-- Extracted records follows --

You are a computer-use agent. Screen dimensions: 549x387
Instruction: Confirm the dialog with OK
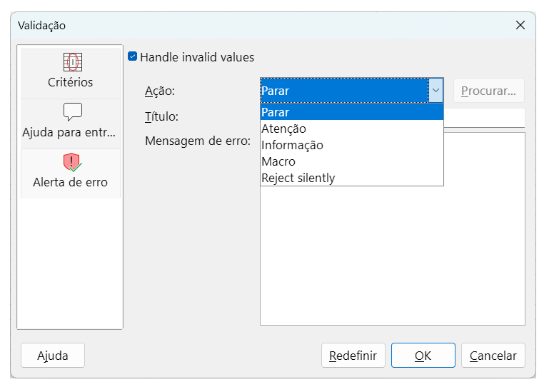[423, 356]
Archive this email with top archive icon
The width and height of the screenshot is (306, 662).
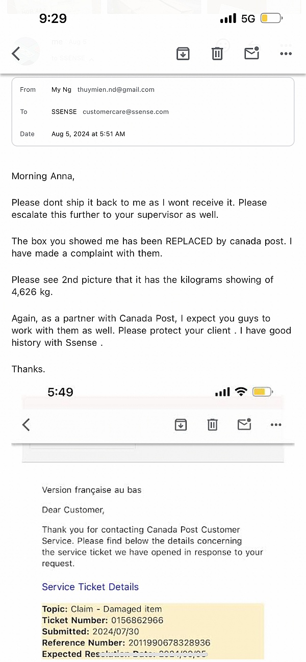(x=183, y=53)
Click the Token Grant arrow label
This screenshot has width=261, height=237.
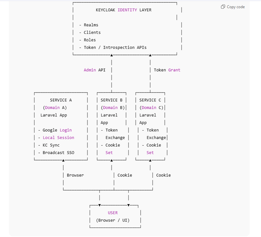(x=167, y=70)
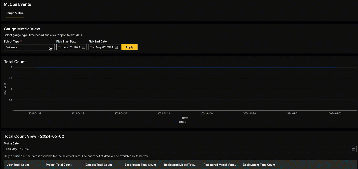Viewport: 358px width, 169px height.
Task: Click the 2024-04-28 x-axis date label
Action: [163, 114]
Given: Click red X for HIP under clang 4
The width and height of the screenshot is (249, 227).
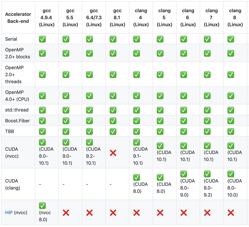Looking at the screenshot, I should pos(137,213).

-- Extracted records concluded --

**Task statement:**
Apart from the pictures, every line above must be printed exactly.

**Your response:**
You are a computer-use agent. Screen dimensions: 549x387
Instruction: Confirm the dialog with OK
[423, 356]
Archive this email with top archive icon
The width and height of the screenshot is (306, 662).
(x=183, y=53)
Click the Token Grant arrow label
This screenshot has width=261, height=237.
(x=167, y=70)
Viewport: 358px width, 169px height.
Task: Click the 2024-04-28 x-axis date label
Action: [163, 114]
Given: Click red X for HIP under clang 4
The width and height of the screenshot is (249, 227).
Looking at the screenshot, I should pos(137,213).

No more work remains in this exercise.